Activity list:
a) Answer these about the article on the VA investigations:
(i) On what date did CNN report the story?
(ii) At which medical center does Becky Halioua work, and in what city and state?
(iii) In the quoted sentence at the end, what two words describe coming after a federal employee who joins a vigil for a fellow worker?
b) Rewrite the article on the VA investigations from "VA investigated employees" up to and including "silence outspoken staff.", changing "vigils" to "memorials".

Document segment:
========================================================================
VA investigated employees who attended vigils for slain colleague Alex Pretti and spoke to the press

CNN reported on May 5, 2026 that the U.S. Department of Veterans Affairs opened internal investigations into employees who attended vigils for Alex Pretti — a VA nurse killed by federal immigration agents in Minneapolis in January 2026 — and who spoke to the news media about him. Becky Halioua, a recreational therapist and union leader at the Charlie Norwood VA Medical Center in Augusta, Georgia, was investigated for giving a media interview without prior approval; investigators emailed her news photographs of herself at the January 28 vigil with her face circled and labeled. At least three other VA employees were investigated over press contacts, and unions called the probes a "scare tactic" to silence outspoken staff.

  • U.S. Department of Veterans Affairs

"It is despicable and immoral to come after any federal employee who participates in a vigil for a fellow worker."
========================================================================
Recorded data:
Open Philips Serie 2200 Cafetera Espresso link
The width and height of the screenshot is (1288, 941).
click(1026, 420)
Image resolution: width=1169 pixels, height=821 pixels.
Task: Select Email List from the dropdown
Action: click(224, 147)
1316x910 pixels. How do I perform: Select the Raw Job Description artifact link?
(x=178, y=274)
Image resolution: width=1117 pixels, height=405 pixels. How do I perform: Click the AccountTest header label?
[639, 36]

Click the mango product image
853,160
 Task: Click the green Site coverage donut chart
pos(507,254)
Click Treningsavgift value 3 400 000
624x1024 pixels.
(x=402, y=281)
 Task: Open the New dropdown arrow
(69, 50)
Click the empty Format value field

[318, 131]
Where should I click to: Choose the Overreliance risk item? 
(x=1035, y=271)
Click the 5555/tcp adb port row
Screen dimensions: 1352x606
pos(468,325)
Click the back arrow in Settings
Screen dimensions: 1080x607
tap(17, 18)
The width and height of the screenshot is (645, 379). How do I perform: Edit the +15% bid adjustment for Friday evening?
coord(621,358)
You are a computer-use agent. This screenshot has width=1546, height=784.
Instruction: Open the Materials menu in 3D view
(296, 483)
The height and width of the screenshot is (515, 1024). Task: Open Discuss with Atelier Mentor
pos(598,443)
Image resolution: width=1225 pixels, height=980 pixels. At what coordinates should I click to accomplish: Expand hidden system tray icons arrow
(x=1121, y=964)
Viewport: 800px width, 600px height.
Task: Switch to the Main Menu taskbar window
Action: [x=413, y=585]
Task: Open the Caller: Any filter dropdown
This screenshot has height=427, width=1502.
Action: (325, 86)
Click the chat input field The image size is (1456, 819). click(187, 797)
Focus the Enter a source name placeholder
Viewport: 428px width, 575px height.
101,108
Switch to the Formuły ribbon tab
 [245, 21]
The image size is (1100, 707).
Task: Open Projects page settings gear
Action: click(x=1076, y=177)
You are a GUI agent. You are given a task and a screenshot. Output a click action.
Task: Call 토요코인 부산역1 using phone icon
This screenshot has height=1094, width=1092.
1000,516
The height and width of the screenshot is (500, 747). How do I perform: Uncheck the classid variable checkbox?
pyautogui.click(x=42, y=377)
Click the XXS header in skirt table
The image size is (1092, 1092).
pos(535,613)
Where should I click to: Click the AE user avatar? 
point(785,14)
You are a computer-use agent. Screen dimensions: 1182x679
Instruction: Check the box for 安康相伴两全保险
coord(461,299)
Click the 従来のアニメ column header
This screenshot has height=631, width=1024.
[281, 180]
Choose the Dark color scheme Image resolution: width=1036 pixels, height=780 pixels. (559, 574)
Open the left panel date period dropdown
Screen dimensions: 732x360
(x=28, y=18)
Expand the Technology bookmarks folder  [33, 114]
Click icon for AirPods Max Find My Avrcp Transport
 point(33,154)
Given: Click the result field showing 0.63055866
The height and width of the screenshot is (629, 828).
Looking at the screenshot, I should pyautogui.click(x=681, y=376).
========================================================================
Task-by-task solutions:
a)
(i) May 5, 2026
(ii) The Charlie Norwood VA Medical Center in Augusta, Georgia
(iii) "despicable and immoral"

b)
VA investigated employees who attended memorials for slain colleague Alex Pretti and spoke to the press

CNN reported on May 5, 2026 that the U.S. Department of Veterans Affairs opened internal investigations into employees who attended memorials for Alex Pretti — a VA nurse killed by federal immigration agents in Minneapolis in January 2026 — and who spoke to the news media about him. Becky Halioua, a recreational therapist and union leader at the Charlie Norwood VA Medical Center in Augusta, Georgia, was investigated for giving a media interview without prior approval; investigators emailed her news photographs of herself at the January 28 vigil with her face circled and labeled. At least three other VA employees were investigated over press contacts, and unions called the probes a "scare tactic" to silence outspoken staff.